### Work to complete:
Reproduce each line of the entries that carries "size".

### Listed entries:
--------------------------------

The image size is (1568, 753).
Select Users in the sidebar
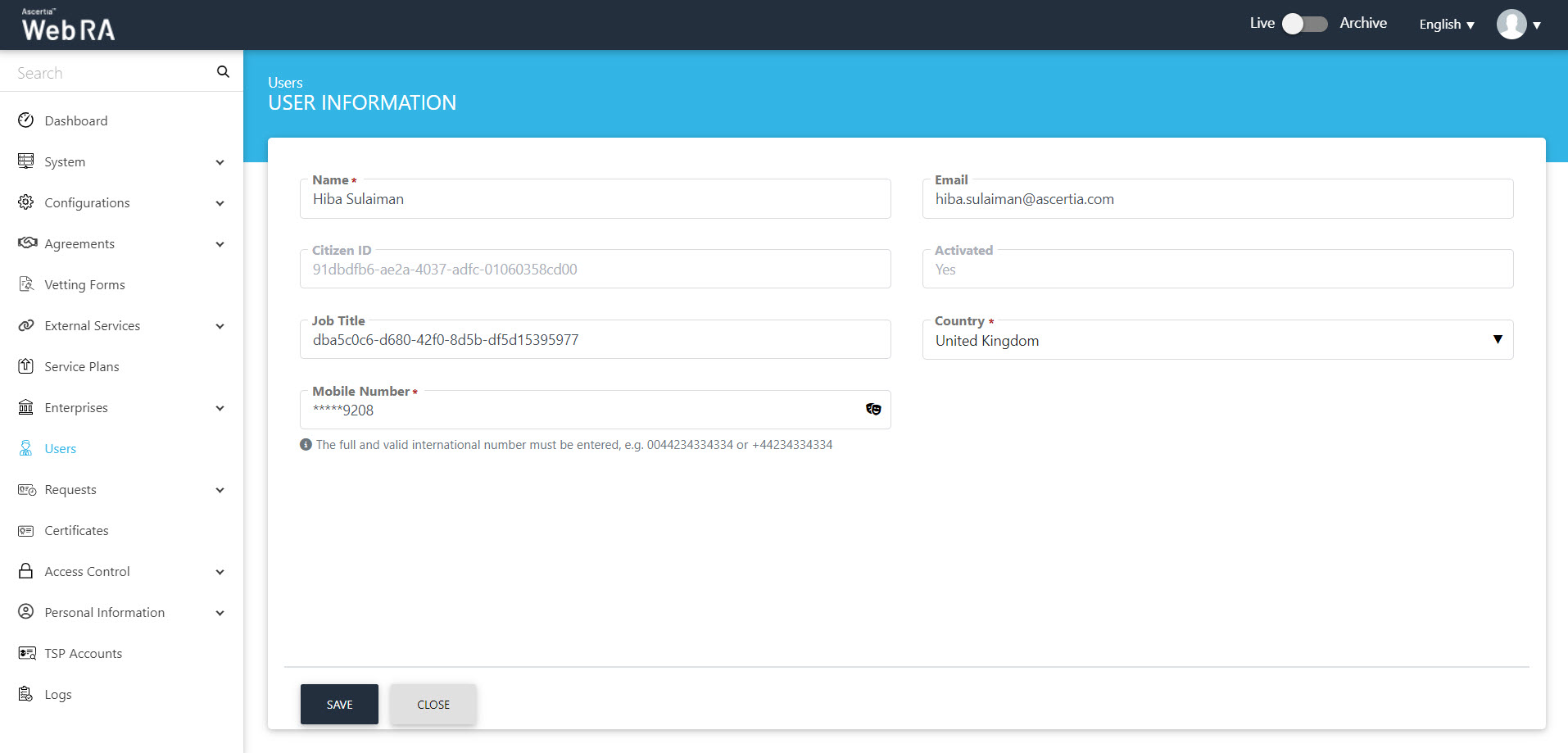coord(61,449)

--------------------------------

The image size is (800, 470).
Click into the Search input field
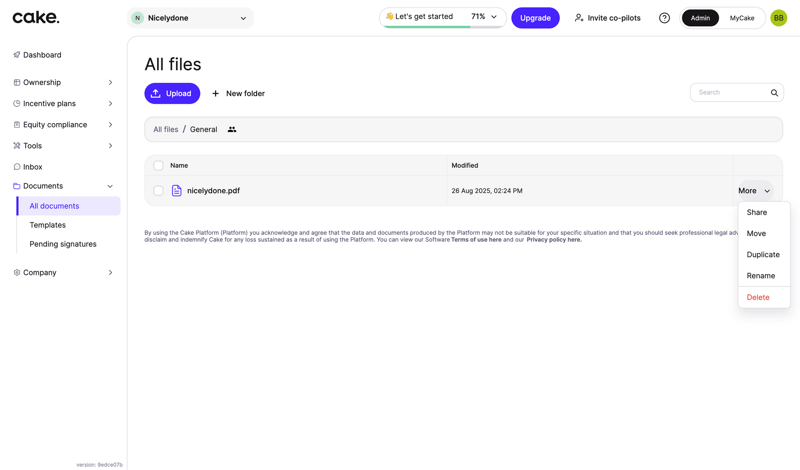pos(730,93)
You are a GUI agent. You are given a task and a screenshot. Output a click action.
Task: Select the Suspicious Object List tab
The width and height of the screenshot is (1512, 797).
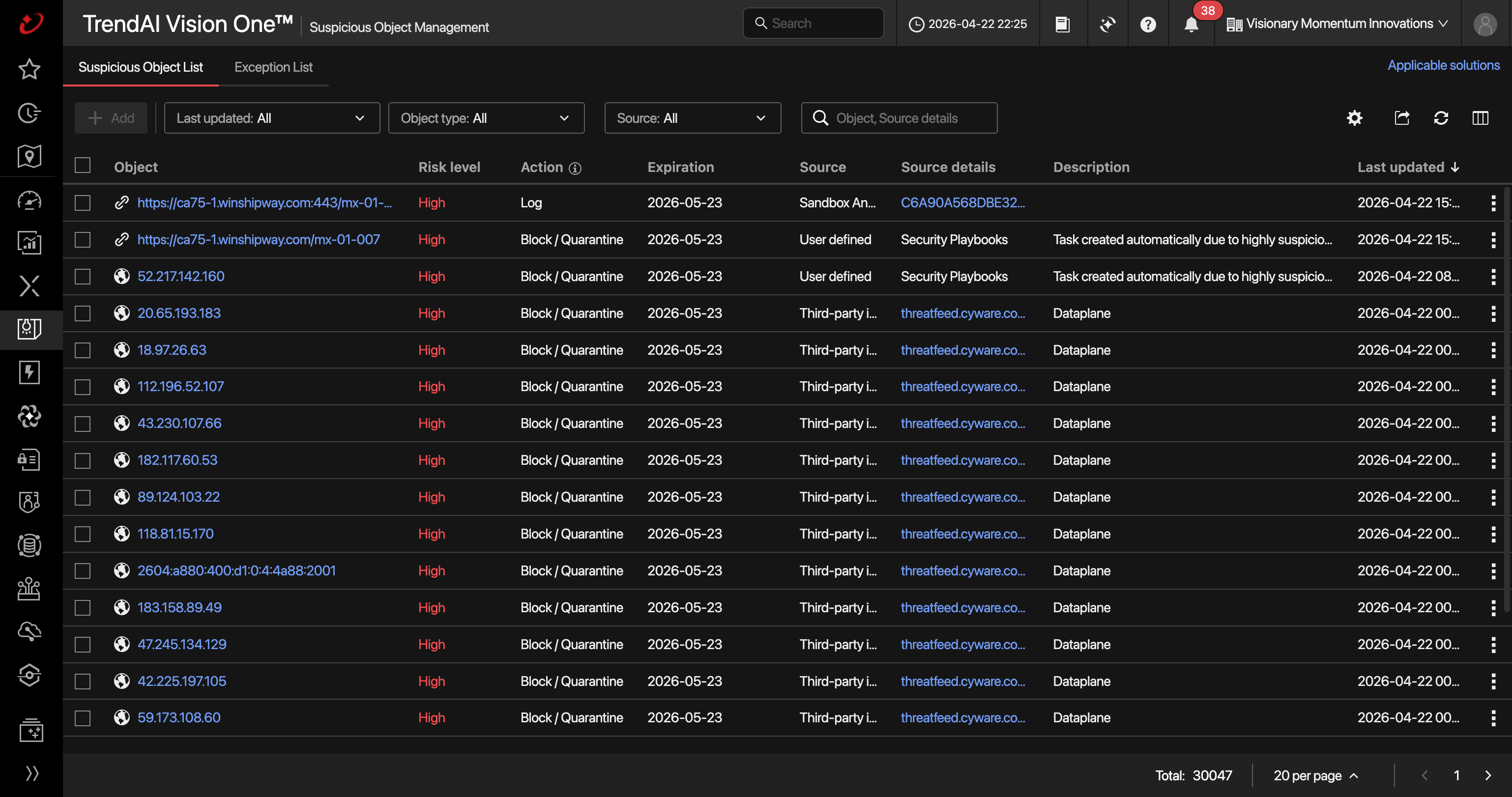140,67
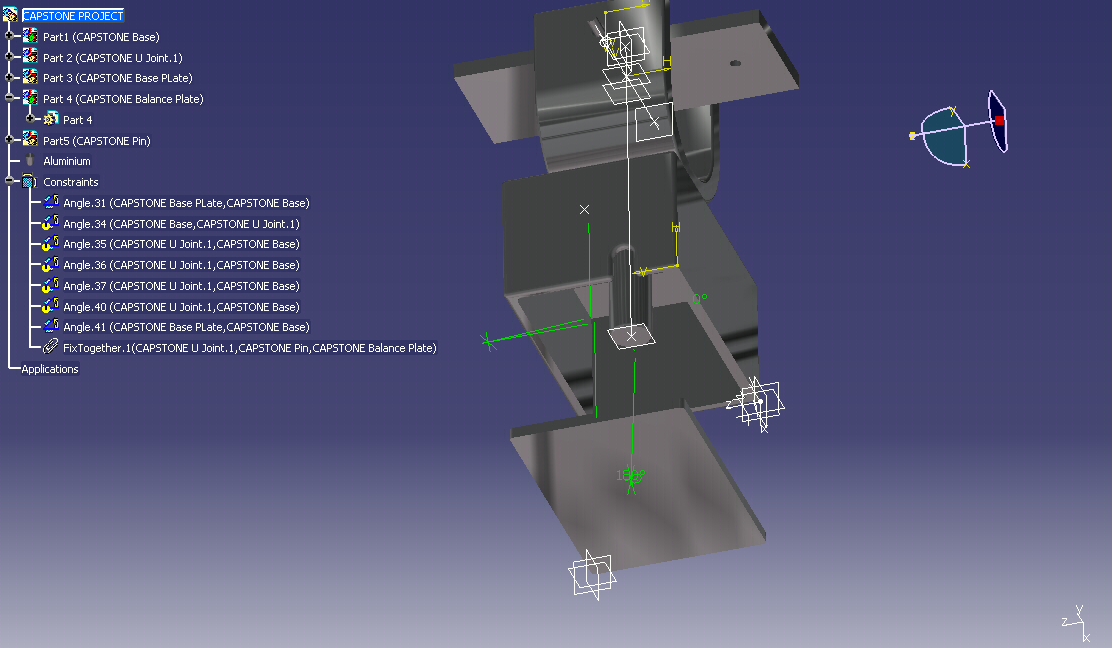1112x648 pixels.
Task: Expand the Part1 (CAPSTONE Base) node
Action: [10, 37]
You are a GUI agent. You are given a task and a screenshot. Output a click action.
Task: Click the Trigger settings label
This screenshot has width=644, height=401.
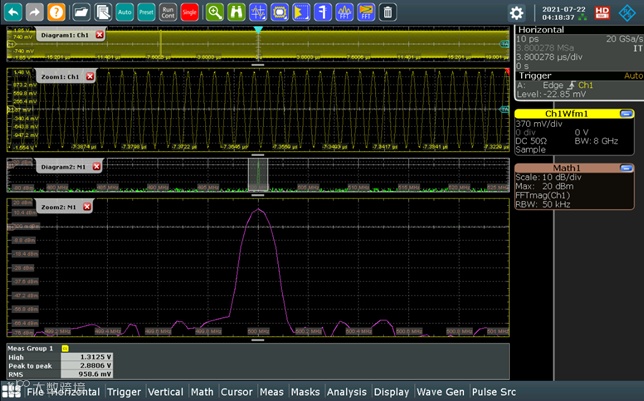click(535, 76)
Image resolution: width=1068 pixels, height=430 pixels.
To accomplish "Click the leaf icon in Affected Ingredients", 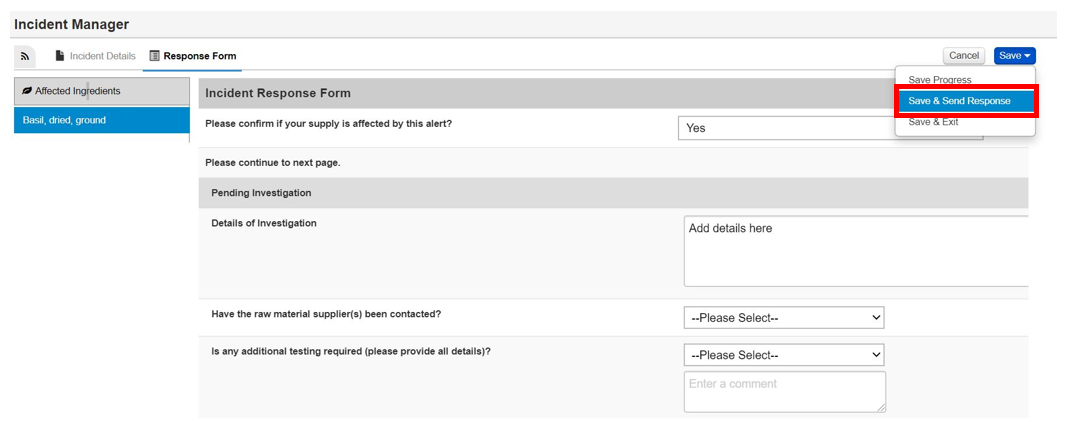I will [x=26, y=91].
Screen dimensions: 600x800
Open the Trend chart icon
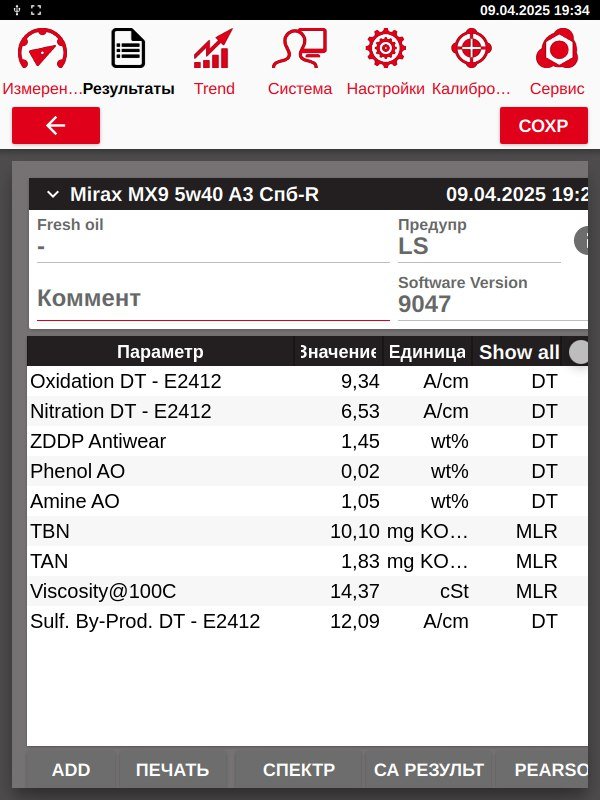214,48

--------------------------------

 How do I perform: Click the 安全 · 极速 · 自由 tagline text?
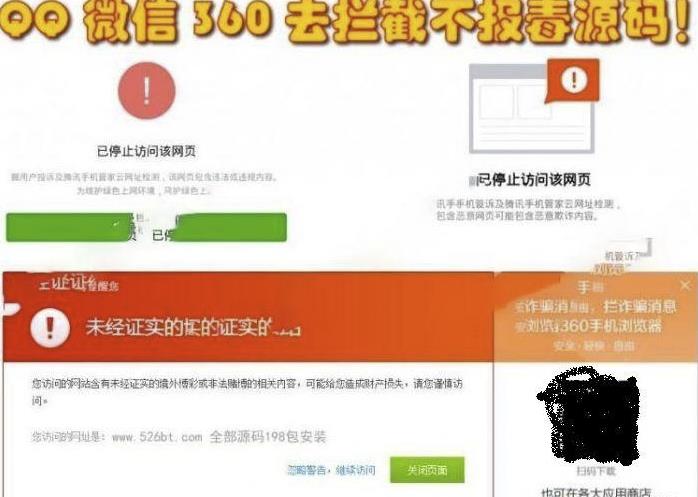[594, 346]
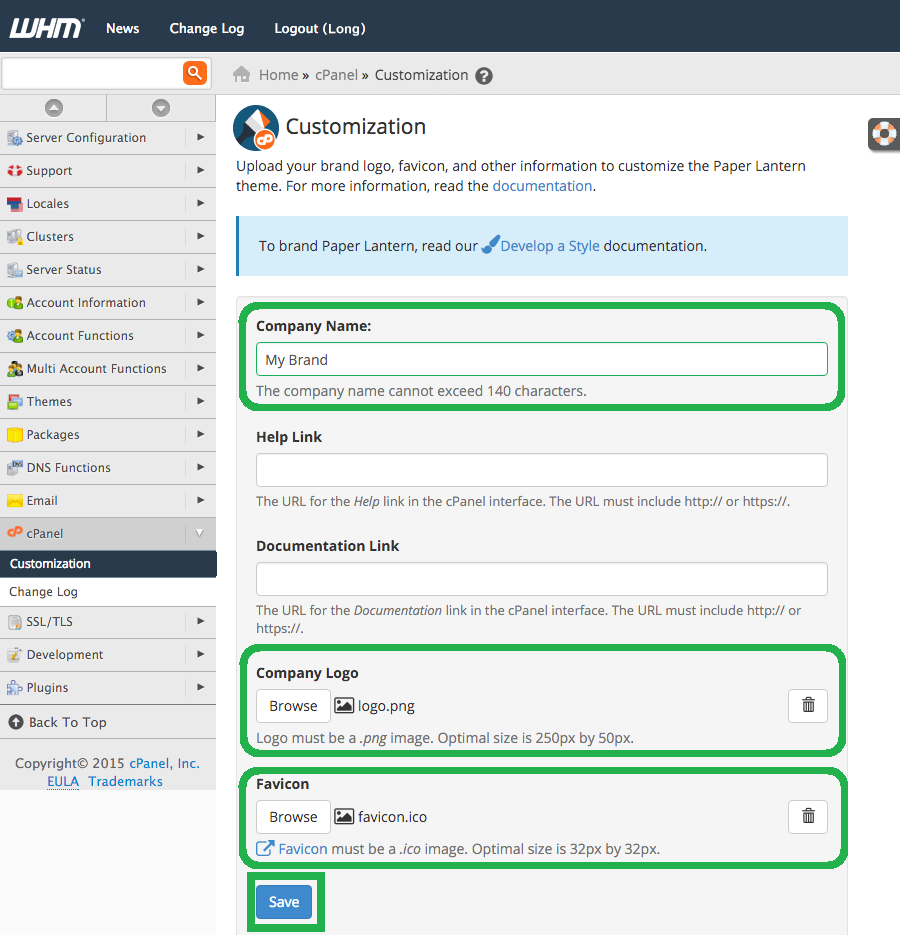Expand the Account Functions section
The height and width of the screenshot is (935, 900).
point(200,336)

--------------------------------

### Output below:
The image size is (1568, 753).
The image size is (800, 470).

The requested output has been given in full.